TASK BRIEF:
Report all lines of the data below that hold the word "agent".

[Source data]
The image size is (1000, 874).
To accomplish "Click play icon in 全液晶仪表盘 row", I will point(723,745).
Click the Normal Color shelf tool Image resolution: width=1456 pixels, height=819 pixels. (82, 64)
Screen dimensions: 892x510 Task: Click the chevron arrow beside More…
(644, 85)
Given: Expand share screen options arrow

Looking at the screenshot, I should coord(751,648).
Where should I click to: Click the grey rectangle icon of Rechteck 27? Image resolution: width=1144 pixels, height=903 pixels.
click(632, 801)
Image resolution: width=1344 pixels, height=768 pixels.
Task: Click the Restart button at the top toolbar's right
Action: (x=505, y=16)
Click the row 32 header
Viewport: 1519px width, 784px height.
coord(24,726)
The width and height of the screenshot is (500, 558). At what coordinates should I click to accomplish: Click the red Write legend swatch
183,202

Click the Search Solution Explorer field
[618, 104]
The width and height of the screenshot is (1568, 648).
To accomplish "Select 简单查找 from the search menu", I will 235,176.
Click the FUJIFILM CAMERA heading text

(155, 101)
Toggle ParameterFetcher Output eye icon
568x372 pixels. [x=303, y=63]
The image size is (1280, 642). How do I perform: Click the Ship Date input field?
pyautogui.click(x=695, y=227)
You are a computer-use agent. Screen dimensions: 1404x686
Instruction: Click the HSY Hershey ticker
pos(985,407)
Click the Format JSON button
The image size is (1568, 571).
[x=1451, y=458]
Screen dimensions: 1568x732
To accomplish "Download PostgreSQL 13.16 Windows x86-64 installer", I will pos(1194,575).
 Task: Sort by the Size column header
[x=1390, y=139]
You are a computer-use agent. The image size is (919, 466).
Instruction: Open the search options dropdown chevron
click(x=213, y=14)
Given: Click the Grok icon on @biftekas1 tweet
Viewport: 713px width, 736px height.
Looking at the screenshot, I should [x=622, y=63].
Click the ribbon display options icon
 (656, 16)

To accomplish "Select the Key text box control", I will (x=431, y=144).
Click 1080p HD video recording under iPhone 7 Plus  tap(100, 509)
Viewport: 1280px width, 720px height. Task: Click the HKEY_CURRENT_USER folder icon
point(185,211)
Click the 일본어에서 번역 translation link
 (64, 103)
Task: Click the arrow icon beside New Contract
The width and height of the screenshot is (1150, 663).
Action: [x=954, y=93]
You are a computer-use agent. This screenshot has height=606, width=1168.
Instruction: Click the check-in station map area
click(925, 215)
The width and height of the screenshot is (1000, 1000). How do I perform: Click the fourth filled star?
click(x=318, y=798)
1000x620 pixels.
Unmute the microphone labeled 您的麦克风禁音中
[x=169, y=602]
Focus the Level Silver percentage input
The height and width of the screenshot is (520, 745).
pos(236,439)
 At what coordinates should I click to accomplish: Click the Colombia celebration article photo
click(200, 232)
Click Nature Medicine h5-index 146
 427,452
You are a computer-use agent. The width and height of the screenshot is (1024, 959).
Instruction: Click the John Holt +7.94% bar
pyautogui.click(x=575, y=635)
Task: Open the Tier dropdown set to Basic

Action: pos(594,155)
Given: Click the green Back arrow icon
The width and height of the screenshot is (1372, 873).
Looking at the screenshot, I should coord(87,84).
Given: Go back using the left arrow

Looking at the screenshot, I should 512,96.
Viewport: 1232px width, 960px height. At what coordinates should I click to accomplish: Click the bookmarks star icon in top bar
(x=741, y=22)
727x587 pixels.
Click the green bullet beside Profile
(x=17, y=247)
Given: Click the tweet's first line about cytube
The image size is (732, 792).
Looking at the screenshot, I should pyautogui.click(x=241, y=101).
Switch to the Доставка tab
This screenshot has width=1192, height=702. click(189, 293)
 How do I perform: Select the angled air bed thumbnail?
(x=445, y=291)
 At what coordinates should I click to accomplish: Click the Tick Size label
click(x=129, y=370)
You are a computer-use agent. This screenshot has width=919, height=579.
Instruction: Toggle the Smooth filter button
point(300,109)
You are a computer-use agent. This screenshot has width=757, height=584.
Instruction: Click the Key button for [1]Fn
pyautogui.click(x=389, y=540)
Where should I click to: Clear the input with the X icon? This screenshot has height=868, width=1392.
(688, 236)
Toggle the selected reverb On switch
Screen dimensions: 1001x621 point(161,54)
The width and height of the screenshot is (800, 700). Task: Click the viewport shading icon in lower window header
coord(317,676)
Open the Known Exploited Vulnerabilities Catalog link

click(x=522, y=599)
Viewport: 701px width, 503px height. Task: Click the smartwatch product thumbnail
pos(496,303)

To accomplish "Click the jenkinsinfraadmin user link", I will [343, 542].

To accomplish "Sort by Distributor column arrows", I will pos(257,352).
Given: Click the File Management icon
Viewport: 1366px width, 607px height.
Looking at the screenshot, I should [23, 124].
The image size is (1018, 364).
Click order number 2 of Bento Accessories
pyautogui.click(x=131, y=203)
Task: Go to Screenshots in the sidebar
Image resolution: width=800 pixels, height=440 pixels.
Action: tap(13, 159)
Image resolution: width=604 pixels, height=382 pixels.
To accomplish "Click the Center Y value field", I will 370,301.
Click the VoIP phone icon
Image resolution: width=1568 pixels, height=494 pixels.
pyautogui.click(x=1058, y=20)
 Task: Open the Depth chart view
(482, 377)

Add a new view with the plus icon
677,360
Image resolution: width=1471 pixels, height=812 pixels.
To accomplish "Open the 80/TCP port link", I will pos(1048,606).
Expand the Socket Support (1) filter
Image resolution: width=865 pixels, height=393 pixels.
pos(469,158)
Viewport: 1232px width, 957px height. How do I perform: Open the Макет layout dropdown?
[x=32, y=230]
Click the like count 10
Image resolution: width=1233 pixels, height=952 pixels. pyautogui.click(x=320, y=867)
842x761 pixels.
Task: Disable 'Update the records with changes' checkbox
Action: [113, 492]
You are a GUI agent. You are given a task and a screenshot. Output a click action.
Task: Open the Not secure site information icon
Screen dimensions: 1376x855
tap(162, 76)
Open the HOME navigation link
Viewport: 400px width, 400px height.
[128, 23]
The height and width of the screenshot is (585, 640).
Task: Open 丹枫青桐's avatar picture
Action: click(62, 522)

EXERCISE RESPONSE:
You are a computer-use agent. Screen dimensions: 1404x686
You are a computer-use agent. The image size is (919, 466).
You are a computer-use agent. This screenshot has height=606, width=1168.
You are a computer-use agent. The width and height of the screenshot is (1024, 959).
You are a computer-use agent. This screenshot has width=919, height=579.
You are a computer-use agent. This screenshot has width=757, height=584.
You are a GUI agent. You are given a task and a screenshot. Output a click action.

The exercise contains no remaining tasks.